# [TASK PROMPT]
Please convert the records below into a JSON list of strings with one string per line, skipping any blank lines. Leave the pictures out.

##### PROVIDED INFORMATION

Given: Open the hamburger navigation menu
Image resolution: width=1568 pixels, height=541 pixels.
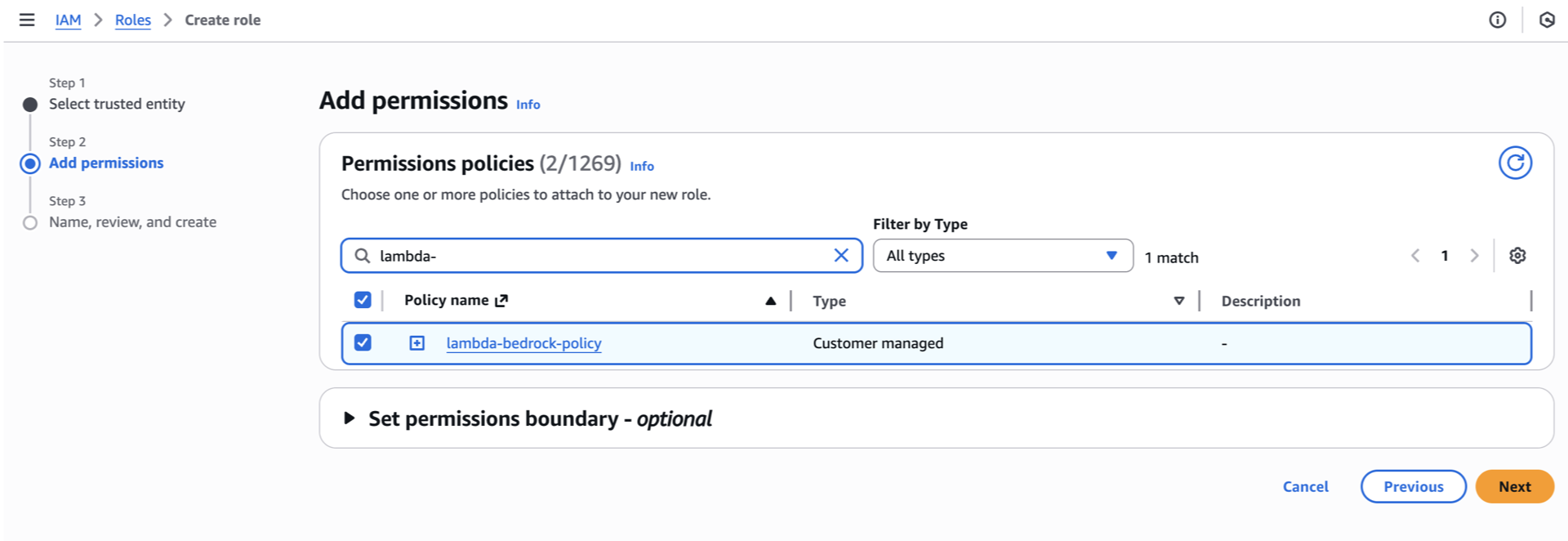Looking at the screenshot, I should tap(27, 20).
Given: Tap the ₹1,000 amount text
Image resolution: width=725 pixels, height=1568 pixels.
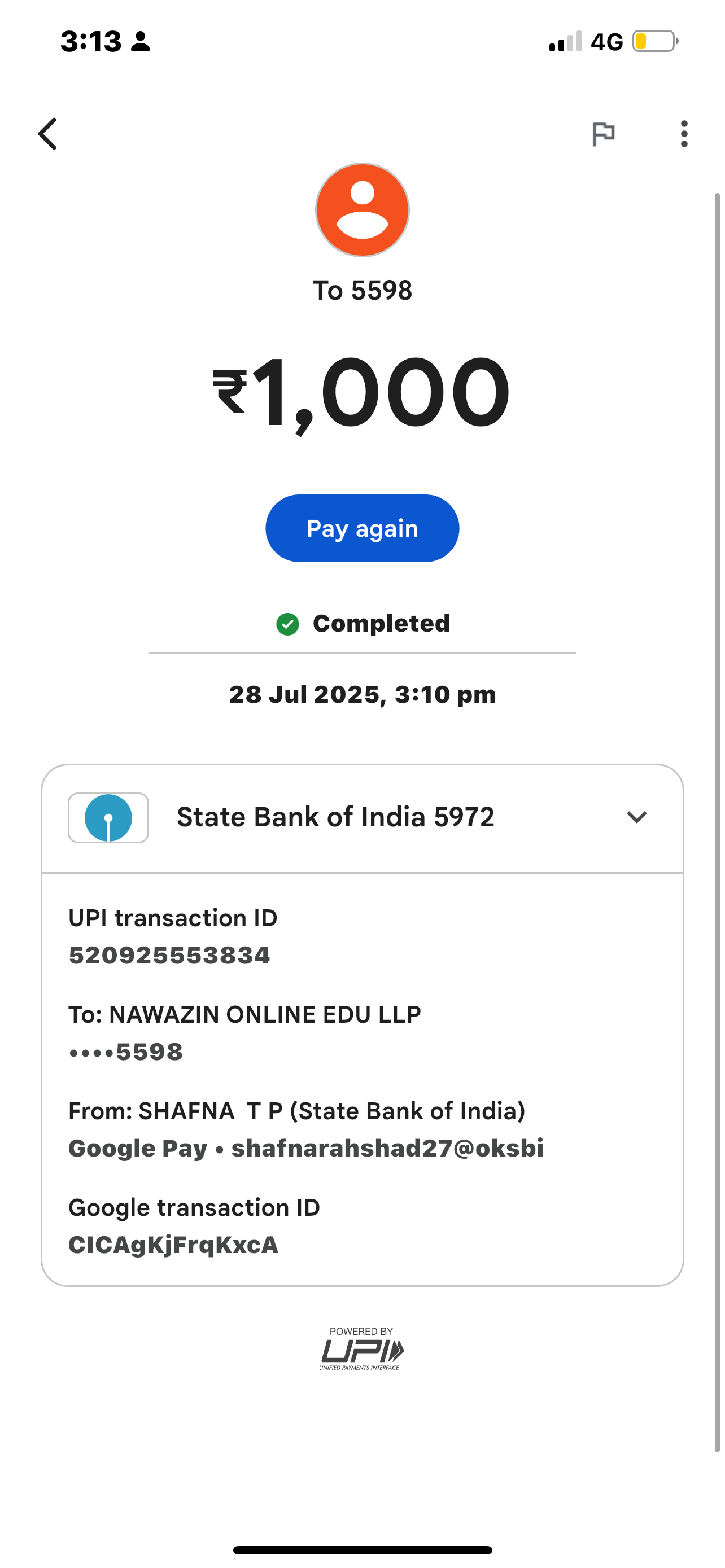Looking at the screenshot, I should pyautogui.click(x=361, y=393).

##########

# [WORKED SOLUTION]
[
  "Given: Open the hamburger navigation menu",
  "Image resolution: width=1568 pixels, height=541 pixels.",
  "Looking at the screenshot, I should tap(27, 20).",
  "Given: Tap the ₹1,000 amount text",
  "Image resolution: width=725 pixels, height=1568 pixels.",
  "Looking at the screenshot, I should pyautogui.click(x=361, y=393)."
]